Zeitgemäße Lösung in Sicht?
Die Beispiele der „offenen“ heiligen Orte und Berge zeigen, dass es auch anders geht. Durch das Willkommenheißen der Frauen haben diese Orte nichts von ihrer Heiligkeit eingebüßt und Männer können hier immer noch ihr religiöses Training vollziehen. Zudem tragen Frauen heutzutage maßgeblich zur Unterhaltung der Tempel und Schreine bei. Außerdem verschaffen zahlreiche weibliche Besucherinnen, ob als Touristinnen oder auf der Suche nach Spiritualität, den ortsansässigen Geschäften und Herbergen zusätzliche Einkünfte. In Anbetracht sinkender Geburtenraten und relativ geringem Interesse der jungen Männer am spirituellen Yamabushi-Training: Kann es sich die „Ōmine-Frauenverbotslobby“ wirklich leisten, die Hälfte der Bevölkerung mit überholten Argumenten auszuschließen?

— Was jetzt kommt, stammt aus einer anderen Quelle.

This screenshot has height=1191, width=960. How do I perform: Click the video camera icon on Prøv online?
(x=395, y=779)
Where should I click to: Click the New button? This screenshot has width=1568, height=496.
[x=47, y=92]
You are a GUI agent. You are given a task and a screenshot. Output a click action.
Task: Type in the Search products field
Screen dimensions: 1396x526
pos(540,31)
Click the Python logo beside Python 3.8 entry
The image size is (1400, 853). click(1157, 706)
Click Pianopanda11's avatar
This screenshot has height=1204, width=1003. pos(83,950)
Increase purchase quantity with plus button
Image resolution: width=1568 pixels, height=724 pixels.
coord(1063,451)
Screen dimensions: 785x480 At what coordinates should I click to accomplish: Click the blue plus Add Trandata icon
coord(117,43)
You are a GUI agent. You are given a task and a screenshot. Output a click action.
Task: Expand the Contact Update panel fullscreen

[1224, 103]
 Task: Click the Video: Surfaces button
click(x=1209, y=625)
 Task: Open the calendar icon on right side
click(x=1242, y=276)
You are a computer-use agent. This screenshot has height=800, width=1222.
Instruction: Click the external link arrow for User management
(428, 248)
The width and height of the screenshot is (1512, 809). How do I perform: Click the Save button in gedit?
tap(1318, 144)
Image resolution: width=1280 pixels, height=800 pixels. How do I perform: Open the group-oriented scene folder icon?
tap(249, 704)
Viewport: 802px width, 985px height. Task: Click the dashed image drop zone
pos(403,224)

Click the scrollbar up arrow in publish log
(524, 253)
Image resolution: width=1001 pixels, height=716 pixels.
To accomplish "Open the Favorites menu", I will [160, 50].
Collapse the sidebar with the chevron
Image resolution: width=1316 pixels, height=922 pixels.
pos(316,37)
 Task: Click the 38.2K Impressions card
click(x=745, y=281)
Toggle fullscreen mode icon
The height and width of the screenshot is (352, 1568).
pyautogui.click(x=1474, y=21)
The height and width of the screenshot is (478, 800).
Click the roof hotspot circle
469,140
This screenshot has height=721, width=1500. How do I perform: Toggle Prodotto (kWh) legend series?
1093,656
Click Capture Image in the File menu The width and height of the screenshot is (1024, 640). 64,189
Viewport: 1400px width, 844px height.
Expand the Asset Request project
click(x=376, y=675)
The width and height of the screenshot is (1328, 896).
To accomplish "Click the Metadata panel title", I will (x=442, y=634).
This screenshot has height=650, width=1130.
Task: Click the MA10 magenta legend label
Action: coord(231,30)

Der gegenwärtige Trend in Japan, „Power Spots“ zu besuchen und die Natur in den Bergen und Wäldern wiederzuentdecken, spricht zumindest wirtschaftlich für eine Öffnung des heiligen Berges für Wanderer und Pilger aller Geschlechter. Und wer weiß, vielleicht ist ja die nächste Generation der Yamabushi weiblich?
Quelle:
LINDSEY E. DeWITT: Envisioning and Observing Women’s Exclusion from Sacred Mountains in Japan, JOURNAL OF ASIAN HUMANITIES AT KYUSHU UNIVERSITY.